• [节选]
----------
注意,AmqplibInstrumentation会自动从当前活动的Span中提取上下文,并将其序列化为W3C Trace Context格式,注入到消息的headers中。我们不需要手动操作。

3. Java端的Hadoop任务启动器

这是连接两个世界的桥梁。我们编写一个Java程序,它作为常驻进程消费RabbitMQ队列。当收到消息时,它必须:

  1. 从消息头中提取W3C Trace Context。
  2. 使用OpenTelemetry SDK for Java,将提取的上下文作为父级,创建一个新的Span。
  3. 执行hadoop jar ...命令。
  4. 在任务开始和结束时,更新Redis中的任务状态。

为了简化,这里使用一个Maven项目。pom.xml需要包含以下依赖:

<dependencies>
    <!-- OpenTelemetry -->
    <dependency>
        <groupId>io.opentelemetry</groupId>
        <artifactId>opentelemetry-api</artifactId>
        <version>1.31.0</version>
    </dependency>
    <dependency>
        <groupId>io.opentelemetry</groupId>
        <artifactId>opentelemetry-sdk</artifactId>
        <version>1.31.0</version>
    </dependency>
    <dependency>
        <groupId>io.opentelemetry</groupId>
        <artifactId>opentelemetry-exporter-otlp</artifactId>
        <version>1.31.0</version>
    </dependency>
    <dependency>
        <groupId>io.opentelemetry</groupId>
        <artifactId>opentelemetry-context</artifactId>
        <version>1.31.0</version>
    </dependency>
    <dependency>
        <groupId>io.opentelemetry</groupId>
        <artifactId>opentelemetry-semconv</artifactId>
        <version>1.31.0-alpha</version>
    </dependency>
    
    <!-- RabbitMQ Client -->
    <dependency>
        <groupId>com.rabbitmq</groupId>
        <artifactId>amqp-client</artifactId>
        <version>5.17.0</version>
    </dependency>

    <!-- Redis Client -->
    <dependency>
        <groupId>redis.clients</groupId>
        <artifactId>jedis</artifactId>
        <version>4.4.3</version>
    </dependency>

    <!-- JSON Parsing -->
    <dependency>
        <groupId>com.google.code.gson</groupId>
        <artifactId>gson</artifactId>
        <version>2.10.1</version>
    </dependency>
</dependencies>

HadoopJobConsumer.java:

import com.google.gson.Gson;
import com.rabbitmq.client.*;
import io.opentelemetry.api.OpenTelemetry;
import io.opentelemetry.api.common.Attributes;
import io.opentelemetry.api.trace.Span;
import io.opentelemetry.api.trace.SpanKind;
import io.opentelemetry.api.trace.StatusCode;
import io.opentelemetry.api.trace.Tracer;
import io.opentelemetry.api.trace.propagation.W3CTraceContextPropagator;
import io.opentelemetry.context.Context;
import io.opentelemetry.context.Scope;
import io.opentelemetry.context.propagation.TextMapGetter;
import io.opentelemetry.exporter.otlp.trace.OtlpGrpcTraceExporter;
import io.opentelemetry.sdk.OpenTelemetrySdk;
import io.opentelemetry.sdk.resources.Resource;
import io.opentelemetry.sdk.trace.SdkTracerProvider;
import io.opentelemetry.sdk.trace.export.BatchSpanProcessor;
import io.opentelemetry.semconv.resource.attributes.ResourceAttributes;
import redis.clients.jedis.Jedis;

import java.io.BufferedReader;
import java.io.InputStreamReader;
import java.nio.charset.StandardCharsets;
import java.util.HashMap;
import java.util.Map;

public class HadoopJobConsumer {

    private static final String JOB_QUEUE = "hadoop-jobs";
    private static final Gson gson = new Gson();
    private static Tracer tracer;
    private static OpenTelemetry openTelemetry;
    private static Jedis jedis;

    // 自定义TextMapGetter,用于从RabbitMQ消息头中提取上下文
    private static final TextMapGetter<AMQP.BasicProperties> getter =
        new TextMapGetter<>() {
            @Override
            public Iterable<String> keys(AMQP.BasicProperties carrier) {
                Map<String, Object> headers = carrier.getHeaders();
                return headers != null ? headers.keySet() : java.util.Collections.emptyList();
            }

            @Override
            public String get(AMQP.BasicProperties carrier, String key) {
                Map<String, Object> headers = carrier.getHeaders();
                if (headers != null && headers.containsKey(key)) {
                    return headers.get(key).toString();
                }
                return null;
            }
        };

    private static OpenTelemetry initOpenTelemetry() {
        Resource resource = Resource.getDefault().merge(
            Resource.create(Attributes.of(ResourceAttributes.SERVICE_NAME, "hadoop-job-runner")));

        SdkTracerProvider sdkTracerProvider = SdkTracerProvider.builder()
----------
• [所供资料]
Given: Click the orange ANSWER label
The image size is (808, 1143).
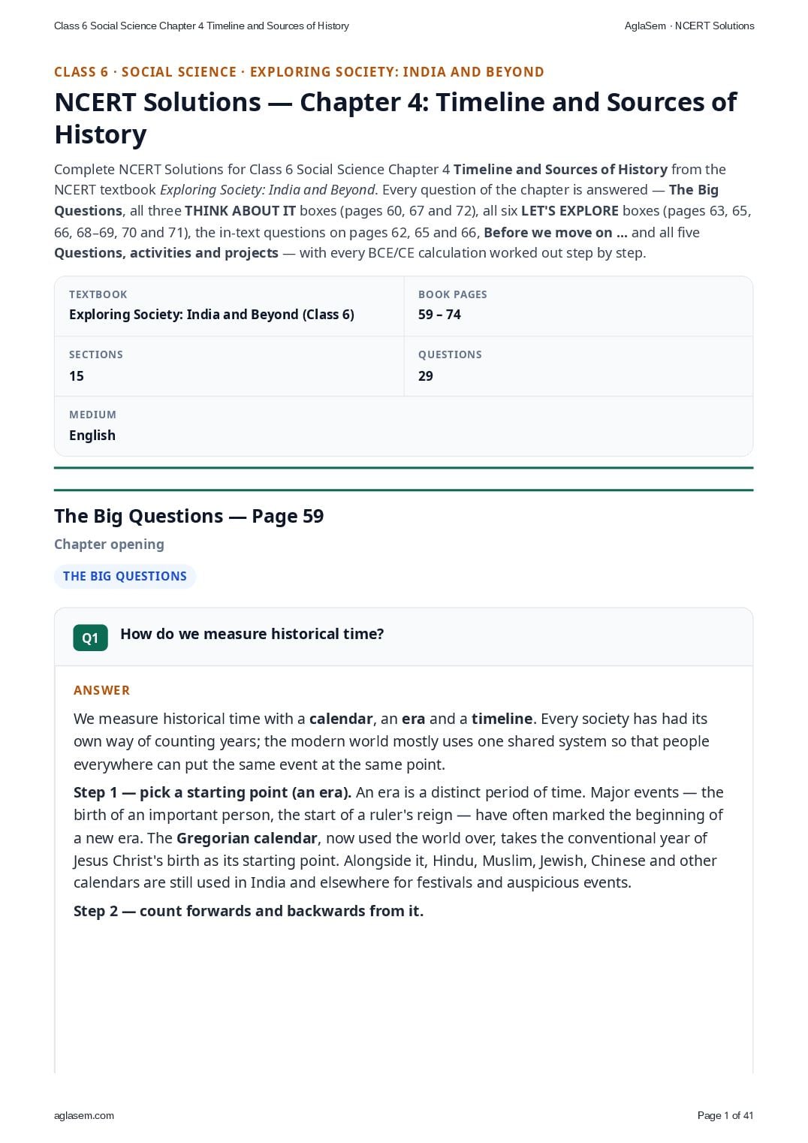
----------
• [任务说明 1]
根据节选，AmqplibInstrumentation将提取的上下文序列化为何种格式？
• [任务说明 2]
请用两句话概括这篇节选。
• [任务说明 3]
请从节选中抄录一段文字，从“3. Java端的Hadoop任务启动器”开始，直到“SDK for Java,将提取的上下文作为父级,创建一个新的Span。”为止（含这部分文字），一字不改。
作答时无需用到所提供的资料。

• [最终结果 1]
W3C Trace Context格式。

• [最终结果 2]
AmqplibInstrumentation会自动从当前活动的Span中提取上下文，以W3C Trace Context格式注入消息的headers，无需手动操作。Java端的Hadoop任务启动器作为常驻进程消费RabbitMQ队列，收到消息时从消息头提取上下文，以之为父级创建新Span，执行hadoop jar命令，并在任务开始和结束时更新Redis中的任务状态；文中还给出了pom.xml所需依赖和HadoopJobConsumer.java的代码。

• [最终结果 3]
3. Java端的Hadoop任务启动器

这是连接两个世界的桥梁。我们编写一个Java程序,它作为常驻进程消费RabbitMQ队列。当收到消息时,它必须:

  1. 从消息头中提取W3C Trace Context。
  2. 使用OpenTelemetry SDK for Java,将提取的上下文作为父级,创建一个新的Span。